§ **Problem requirements**
This exercise asks for every line of the material that includes the word "computer".

§ **Task material**
----------
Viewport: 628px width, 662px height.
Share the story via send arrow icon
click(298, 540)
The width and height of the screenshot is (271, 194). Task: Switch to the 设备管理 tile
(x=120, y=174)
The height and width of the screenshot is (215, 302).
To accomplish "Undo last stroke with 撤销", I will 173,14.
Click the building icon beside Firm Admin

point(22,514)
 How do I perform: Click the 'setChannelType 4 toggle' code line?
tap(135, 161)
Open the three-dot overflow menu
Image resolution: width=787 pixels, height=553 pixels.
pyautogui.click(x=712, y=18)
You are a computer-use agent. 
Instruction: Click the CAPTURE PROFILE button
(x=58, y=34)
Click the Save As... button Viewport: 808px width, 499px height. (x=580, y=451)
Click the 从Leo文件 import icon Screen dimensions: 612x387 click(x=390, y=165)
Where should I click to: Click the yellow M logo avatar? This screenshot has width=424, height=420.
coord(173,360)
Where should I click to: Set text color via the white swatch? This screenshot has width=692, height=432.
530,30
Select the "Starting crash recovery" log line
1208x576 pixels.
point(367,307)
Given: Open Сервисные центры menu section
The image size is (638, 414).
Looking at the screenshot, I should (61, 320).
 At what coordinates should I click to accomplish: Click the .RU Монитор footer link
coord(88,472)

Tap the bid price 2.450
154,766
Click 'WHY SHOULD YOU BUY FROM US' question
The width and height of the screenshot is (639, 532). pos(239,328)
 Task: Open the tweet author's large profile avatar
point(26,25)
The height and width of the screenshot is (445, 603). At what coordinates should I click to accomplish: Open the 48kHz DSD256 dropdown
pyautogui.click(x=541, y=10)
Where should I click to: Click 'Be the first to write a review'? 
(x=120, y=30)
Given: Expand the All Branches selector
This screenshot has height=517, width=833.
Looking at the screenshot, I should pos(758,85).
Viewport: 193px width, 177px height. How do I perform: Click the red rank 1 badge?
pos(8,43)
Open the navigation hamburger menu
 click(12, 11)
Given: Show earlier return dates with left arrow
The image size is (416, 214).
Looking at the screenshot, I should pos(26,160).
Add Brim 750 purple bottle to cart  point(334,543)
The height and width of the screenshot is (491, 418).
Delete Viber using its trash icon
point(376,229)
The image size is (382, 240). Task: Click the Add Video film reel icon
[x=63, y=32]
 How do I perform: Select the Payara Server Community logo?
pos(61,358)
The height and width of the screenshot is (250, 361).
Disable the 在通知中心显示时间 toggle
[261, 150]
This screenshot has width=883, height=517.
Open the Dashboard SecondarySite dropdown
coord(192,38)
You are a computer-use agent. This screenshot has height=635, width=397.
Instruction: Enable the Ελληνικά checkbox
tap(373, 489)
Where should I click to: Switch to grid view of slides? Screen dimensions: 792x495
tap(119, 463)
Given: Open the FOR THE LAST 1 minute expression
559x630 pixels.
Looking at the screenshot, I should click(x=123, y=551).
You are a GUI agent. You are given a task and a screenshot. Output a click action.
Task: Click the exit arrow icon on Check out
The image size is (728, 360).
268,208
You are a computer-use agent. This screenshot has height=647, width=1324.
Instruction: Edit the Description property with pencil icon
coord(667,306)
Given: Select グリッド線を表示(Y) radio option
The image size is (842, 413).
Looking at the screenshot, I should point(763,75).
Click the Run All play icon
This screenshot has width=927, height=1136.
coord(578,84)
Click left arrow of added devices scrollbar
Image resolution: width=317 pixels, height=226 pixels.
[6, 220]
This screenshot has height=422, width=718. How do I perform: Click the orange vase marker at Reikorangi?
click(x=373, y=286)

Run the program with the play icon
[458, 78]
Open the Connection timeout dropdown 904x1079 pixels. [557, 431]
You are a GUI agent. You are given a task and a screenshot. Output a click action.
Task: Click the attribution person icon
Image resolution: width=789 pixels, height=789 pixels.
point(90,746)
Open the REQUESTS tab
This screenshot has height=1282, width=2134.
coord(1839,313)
----------
§ **Output of the exercise**
You are a computer-use agent. 
You are a computer-use agent. This screenshot has height=635, width=397.
You are a computer-use agent. This screenshot has height=647, width=1324.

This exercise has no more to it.